Text and element pointing records:
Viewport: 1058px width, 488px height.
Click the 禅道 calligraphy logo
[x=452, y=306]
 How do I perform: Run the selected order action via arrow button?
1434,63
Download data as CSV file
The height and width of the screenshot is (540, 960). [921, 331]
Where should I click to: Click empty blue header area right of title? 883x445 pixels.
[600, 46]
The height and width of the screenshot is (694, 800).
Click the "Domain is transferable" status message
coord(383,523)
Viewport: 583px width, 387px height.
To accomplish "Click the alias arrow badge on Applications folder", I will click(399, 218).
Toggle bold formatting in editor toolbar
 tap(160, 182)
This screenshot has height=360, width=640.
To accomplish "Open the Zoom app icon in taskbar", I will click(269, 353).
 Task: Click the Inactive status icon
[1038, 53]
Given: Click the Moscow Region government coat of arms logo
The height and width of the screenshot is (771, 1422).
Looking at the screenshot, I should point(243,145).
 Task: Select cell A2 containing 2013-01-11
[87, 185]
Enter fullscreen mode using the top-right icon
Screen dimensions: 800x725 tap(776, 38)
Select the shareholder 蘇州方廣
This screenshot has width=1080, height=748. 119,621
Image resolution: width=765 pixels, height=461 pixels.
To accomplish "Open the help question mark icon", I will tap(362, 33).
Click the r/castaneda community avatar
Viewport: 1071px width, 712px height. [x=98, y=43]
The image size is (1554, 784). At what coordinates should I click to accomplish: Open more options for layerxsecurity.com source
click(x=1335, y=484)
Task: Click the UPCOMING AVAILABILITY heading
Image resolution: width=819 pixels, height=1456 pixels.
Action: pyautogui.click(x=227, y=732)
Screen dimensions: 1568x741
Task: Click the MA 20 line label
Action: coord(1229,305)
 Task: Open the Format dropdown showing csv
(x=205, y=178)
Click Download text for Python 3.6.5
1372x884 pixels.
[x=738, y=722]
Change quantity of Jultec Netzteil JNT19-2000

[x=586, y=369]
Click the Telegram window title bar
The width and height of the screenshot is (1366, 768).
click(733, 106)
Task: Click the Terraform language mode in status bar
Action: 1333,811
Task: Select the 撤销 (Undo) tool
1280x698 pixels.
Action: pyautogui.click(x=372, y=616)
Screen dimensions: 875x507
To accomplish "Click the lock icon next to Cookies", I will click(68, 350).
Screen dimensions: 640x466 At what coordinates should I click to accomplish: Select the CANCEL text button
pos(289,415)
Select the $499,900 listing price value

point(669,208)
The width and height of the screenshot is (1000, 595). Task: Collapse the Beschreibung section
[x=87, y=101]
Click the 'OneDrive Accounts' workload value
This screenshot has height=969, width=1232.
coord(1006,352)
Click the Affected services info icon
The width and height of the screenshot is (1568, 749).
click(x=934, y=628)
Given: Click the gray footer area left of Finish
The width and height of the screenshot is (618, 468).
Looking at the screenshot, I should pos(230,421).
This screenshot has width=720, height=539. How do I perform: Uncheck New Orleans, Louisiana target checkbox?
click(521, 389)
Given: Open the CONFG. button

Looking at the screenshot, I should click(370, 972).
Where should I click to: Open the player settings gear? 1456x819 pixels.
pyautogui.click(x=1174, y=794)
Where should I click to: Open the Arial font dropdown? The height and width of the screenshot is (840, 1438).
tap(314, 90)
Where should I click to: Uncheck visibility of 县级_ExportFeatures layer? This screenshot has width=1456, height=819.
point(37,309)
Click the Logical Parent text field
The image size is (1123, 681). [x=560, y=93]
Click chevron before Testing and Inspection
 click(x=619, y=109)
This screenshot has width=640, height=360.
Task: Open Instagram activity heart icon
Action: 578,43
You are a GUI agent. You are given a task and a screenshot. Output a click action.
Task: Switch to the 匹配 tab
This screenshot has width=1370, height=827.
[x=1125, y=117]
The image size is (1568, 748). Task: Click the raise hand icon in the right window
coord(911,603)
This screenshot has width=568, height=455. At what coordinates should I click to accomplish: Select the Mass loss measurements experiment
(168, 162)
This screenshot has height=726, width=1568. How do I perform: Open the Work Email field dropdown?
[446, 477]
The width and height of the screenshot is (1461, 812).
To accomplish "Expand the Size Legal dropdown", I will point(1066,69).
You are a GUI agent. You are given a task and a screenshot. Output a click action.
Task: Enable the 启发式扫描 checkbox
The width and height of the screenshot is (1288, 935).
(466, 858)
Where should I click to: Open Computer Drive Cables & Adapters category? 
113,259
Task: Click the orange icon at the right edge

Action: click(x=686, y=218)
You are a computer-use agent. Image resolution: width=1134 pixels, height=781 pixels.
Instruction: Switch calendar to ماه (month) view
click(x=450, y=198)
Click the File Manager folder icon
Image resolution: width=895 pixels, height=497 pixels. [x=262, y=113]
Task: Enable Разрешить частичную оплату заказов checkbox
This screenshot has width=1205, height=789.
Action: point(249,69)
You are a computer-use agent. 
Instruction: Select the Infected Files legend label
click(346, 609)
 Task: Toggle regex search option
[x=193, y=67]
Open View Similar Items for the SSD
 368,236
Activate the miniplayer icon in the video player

◆ EXERCISE PROMPT:
Identify each line of the rows above that contains the word "what", and copy those lines. Match case exactly.

◆ EXERCISE ANSWER:
The image size is (1554, 784). At what coordinates should I click to accomplish: Open more options for layerxsecurity.com source
Screen dimensions: 640x466 At what coordinates should I click to accomplish: Select the CANCEL text button
This screenshot has width=568, height=455. At what coordinates should I click to accomplish: Select the Mass loss measurements experiment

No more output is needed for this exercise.